Retype each of the following rows exactly as it appears, keeping every character unchanged.
┌──
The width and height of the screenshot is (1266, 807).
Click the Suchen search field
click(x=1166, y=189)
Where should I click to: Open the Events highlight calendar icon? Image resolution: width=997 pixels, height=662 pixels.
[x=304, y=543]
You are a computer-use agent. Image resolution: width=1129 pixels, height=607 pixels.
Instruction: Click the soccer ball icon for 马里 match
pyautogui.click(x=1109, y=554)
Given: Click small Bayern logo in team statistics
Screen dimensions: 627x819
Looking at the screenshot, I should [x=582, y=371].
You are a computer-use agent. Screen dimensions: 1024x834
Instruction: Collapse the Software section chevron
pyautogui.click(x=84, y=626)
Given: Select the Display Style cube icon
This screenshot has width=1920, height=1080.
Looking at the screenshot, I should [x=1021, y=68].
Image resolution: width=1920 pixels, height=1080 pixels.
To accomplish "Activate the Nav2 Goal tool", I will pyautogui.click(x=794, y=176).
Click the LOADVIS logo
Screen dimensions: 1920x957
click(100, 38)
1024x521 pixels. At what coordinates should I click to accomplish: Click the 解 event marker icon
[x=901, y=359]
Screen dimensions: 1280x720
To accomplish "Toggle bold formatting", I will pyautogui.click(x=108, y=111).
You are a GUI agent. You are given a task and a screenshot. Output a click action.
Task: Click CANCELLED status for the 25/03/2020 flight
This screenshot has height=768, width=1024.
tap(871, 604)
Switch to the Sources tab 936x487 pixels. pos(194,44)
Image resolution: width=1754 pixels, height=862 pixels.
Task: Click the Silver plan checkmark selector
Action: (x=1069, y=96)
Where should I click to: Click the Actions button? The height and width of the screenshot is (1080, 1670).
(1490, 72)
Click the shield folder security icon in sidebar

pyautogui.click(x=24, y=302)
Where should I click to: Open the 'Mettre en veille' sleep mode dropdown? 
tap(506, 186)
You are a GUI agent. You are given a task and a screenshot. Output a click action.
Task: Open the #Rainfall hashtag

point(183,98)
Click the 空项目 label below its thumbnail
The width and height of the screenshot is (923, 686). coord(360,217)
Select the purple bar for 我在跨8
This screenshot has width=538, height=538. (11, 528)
└──
## Answer for the task
The width and height of the screenshot is (1266, 807).
Click the Suchen search field
click(x=1166, y=189)
Where should I click to: Open the Events highlight calendar icon? Image resolution: width=997 pixels, height=662 pixels.
[x=304, y=543]
You are a computer-use agent. Image resolution: width=1129 pixels, height=607 pixels.
Instruction: Click the soccer ball icon for 马里 match
pyautogui.click(x=1109, y=554)
Given: Click small Bayern logo in team statistics
Screen dimensions: 627x819
Looking at the screenshot, I should [x=582, y=371].
You are a computer-use agent. Screen dimensions: 1024x834
Instruction: Collapse the Software section chevron
pyautogui.click(x=84, y=626)
Given: Select the Display Style cube icon
This screenshot has width=1920, height=1080.
Looking at the screenshot, I should [x=1021, y=68].
Image resolution: width=1920 pixels, height=1080 pixels.
To accomplish "Activate the Nav2 Goal tool", I will pyautogui.click(x=794, y=176).
Click the LOADVIS logo
Screen dimensions: 1920x957
click(100, 38)
1024x521 pixels. At what coordinates should I click to accomplish: Click the 解 event marker icon
[x=901, y=359]
Screen dimensions: 1280x720
To accomplish "Toggle bold formatting", I will pyautogui.click(x=108, y=111).
You are a GUI agent. You are given a task and a screenshot. Output a click action.
Task: Click CANCELLED status for the 25/03/2020 flight
This screenshot has height=768, width=1024.
tap(871, 604)
Switch to the Sources tab 936x487 pixels. pos(194,44)
Image resolution: width=1754 pixels, height=862 pixels.
Task: Click the Silver plan checkmark selector
Action: (x=1069, y=96)
Where should I click to: Click the Actions button? The height and width of the screenshot is (1080, 1670).
(1490, 72)
Click the shield folder security icon in sidebar

pyautogui.click(x=24, y=302)
Where should I click to: Open the 'Mettre en veille' sleep mode dropdown? 
tap(506, 186)
You are a GUI agent. You are given a task and a screenshot. Output a click action.
Task: Open the #Rainfall hashtag

point(183,98)
Click the 空项目 label below its thumbnail
The width and height of the screenshot is (923, 686). coord(360,217)
Select the purple bar for 我在跨8
This screenshot has width=538, height=538. (11, 528)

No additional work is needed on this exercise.